Spot on, been there, done that, the second extension is now part finished due to indecision as to whether the Queen Mary sized new wardrobe ( hers alone) should have sliding mirrored doors, plain doors, or no doors ( living in a humid climate much air circulation is required, and my suggestion of burning a 25 watt bulb in each wardrobe has gone down like a lead ballon - expense, fire, plain silly etc.

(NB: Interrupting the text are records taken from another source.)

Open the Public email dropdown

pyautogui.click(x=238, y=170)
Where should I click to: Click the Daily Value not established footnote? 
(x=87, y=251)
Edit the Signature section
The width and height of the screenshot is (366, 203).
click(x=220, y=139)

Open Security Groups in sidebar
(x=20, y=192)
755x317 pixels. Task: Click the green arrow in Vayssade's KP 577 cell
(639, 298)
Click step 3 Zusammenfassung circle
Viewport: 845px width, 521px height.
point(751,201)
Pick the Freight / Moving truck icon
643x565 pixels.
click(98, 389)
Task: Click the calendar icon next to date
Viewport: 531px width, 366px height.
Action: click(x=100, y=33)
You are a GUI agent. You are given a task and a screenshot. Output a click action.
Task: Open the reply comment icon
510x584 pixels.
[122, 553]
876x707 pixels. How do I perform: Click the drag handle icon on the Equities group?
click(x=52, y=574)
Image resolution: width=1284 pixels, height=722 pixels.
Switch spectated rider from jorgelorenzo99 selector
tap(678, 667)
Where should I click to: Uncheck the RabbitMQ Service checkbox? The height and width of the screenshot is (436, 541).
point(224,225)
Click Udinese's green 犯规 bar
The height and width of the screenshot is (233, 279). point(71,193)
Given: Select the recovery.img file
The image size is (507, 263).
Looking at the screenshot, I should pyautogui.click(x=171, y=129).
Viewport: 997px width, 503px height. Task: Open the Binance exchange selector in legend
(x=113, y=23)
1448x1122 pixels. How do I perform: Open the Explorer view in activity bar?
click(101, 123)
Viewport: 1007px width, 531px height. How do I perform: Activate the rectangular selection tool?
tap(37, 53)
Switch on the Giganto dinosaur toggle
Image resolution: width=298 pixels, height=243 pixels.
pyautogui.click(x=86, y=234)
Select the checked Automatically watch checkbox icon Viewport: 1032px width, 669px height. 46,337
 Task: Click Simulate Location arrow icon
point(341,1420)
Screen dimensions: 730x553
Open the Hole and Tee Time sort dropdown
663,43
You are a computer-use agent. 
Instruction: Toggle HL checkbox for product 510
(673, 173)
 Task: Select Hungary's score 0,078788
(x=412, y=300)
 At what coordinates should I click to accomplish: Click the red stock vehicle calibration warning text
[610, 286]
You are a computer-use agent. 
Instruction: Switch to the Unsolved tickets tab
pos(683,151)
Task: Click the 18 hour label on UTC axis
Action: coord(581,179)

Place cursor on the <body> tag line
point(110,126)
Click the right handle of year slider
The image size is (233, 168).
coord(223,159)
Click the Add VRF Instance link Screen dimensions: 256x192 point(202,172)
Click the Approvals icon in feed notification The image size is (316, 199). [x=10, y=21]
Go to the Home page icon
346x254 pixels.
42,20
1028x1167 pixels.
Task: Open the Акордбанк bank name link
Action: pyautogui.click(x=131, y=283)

Building stopped, watch this space - maybe next year ?

G&T ice n slice
14th Feb 2013, 12:08
And I thought you were married, G & T

No... sadly I never found a lady for whom I was worthy:

"It's not you, it's me, I'm just not good enough for you and though it breaks my heart I think we'd better call it a day so you can get together with someone better than me":{

It's a sad lonely life, the toothpaste tube is never squeezed in the middle, I can put my hand out & pickup soap, razor aftershave without a search, the toilet seat is always exactly where I left it last time, I only have old comfortable clothes & shoes, I iron a shirt when it's needed (almost never), I don't have anyone to worry about the fact that (a) I'm having that extra beer and (b) there's a damp ringmark on the beertable (I think they're usually called coffeetables??)

*** sigh ***


-----------------------------------
p.s. what's an eyechea, I-chea, eye-keyah ?? I keep hering stuff like "it's an eye-cheeyur table"

cockney steve
14th Feb 2013, 12:39
p.s. what's an eyechea, I-chea, eye-keyah ?? I keep hering stuff like "it's an eye-cheeyur table"

Possibly a product from a (Danish?) emporium chain which has massive showrooms full of stuff you don't need and, indeed, didn't even know it existed, to not need.

However, the fairer sex will always find something therein,without which their life is incomplete and unfulfilled.

Tableview
14th Feb 2013, 12:59
I thought that our bedroom cupboard, filled 90% by SMBO's clothes, most of which she never wears, and her shoes, ditto, contained all our clothes. Last week, whilst looking for a particular shirt of mine, I found that the cupboard in my study, and half the capacity of the one in my son's room is also full of her stuff.

I only ever buy an item of clothing to replace one that has gone to the dustbin so the space I need remains constant, a concept seemingly alien to the fairer sex.

As far as that Scandibloody furniture chain is concerned, I'm proud to say that I have never set foot in one of their emporia (emporiums) and have no intention of changing that. The irony is that when my time comes I will probably be despatched in an Ikea coffin!

Solid Rust Twotter
14th Feb 2013, 16:57
Play dirty and make it difficult for them to find the body, Mr TV.

rgbrock1
14th Feb 2013, 17:15
Know why women were created with smaller feet than a man? (Generally speaking of course. Don't want to come across as sexist.)

So they can stand closer to the stove and washing machine. :ok:

broadreach
14th Feb 2013, 20:55
I have been upbraided by Ms b over the subject of my response to OFSO in which I moaned about MY wardrobe space being reduced while HER's just goes on expanding.

Ms b reminded me that five! of the six drawers in our only chest of drawers is taken up by my clothes, one for underwear and socks, one for shirts, two for t-shirts and one for swimtrunks.

Duly chastened, I retired to what she calls my bat-cave, a simple 2.9 x 2.9m office with a pleasant view onto the hibisci, palms and resident bird life. Choking back the retort that most of the space in those drawers is taken up by years of Christmas and birthday presents in the form of t-shirts (too short), underwear (too tight), long-sleeve shirts (sleeves too short - I'm 6'4"), swimtrunks (too damn many, I only need one), all from guess who.

I know, all with the best intentions to jazz me up, modernise my image. And yes, some of my favourite t-shirts have armpit holes you could roll a grapefruit through, my favourite shirts for home work have totally frayed collars and cuffs etc etc. But but but....

How did Ms b know I'd responded to OFSO? She didn't but our friend the architect was here for lunch to discuss the latest set of plans for the new apartment and I made the mistake of joking about how much of the 7m of wardrobe was actually going to be mine (1m). Bad move. M, our architect friend and a true diplomat, defused all tension by pointing out where all the full length mirrors will fit.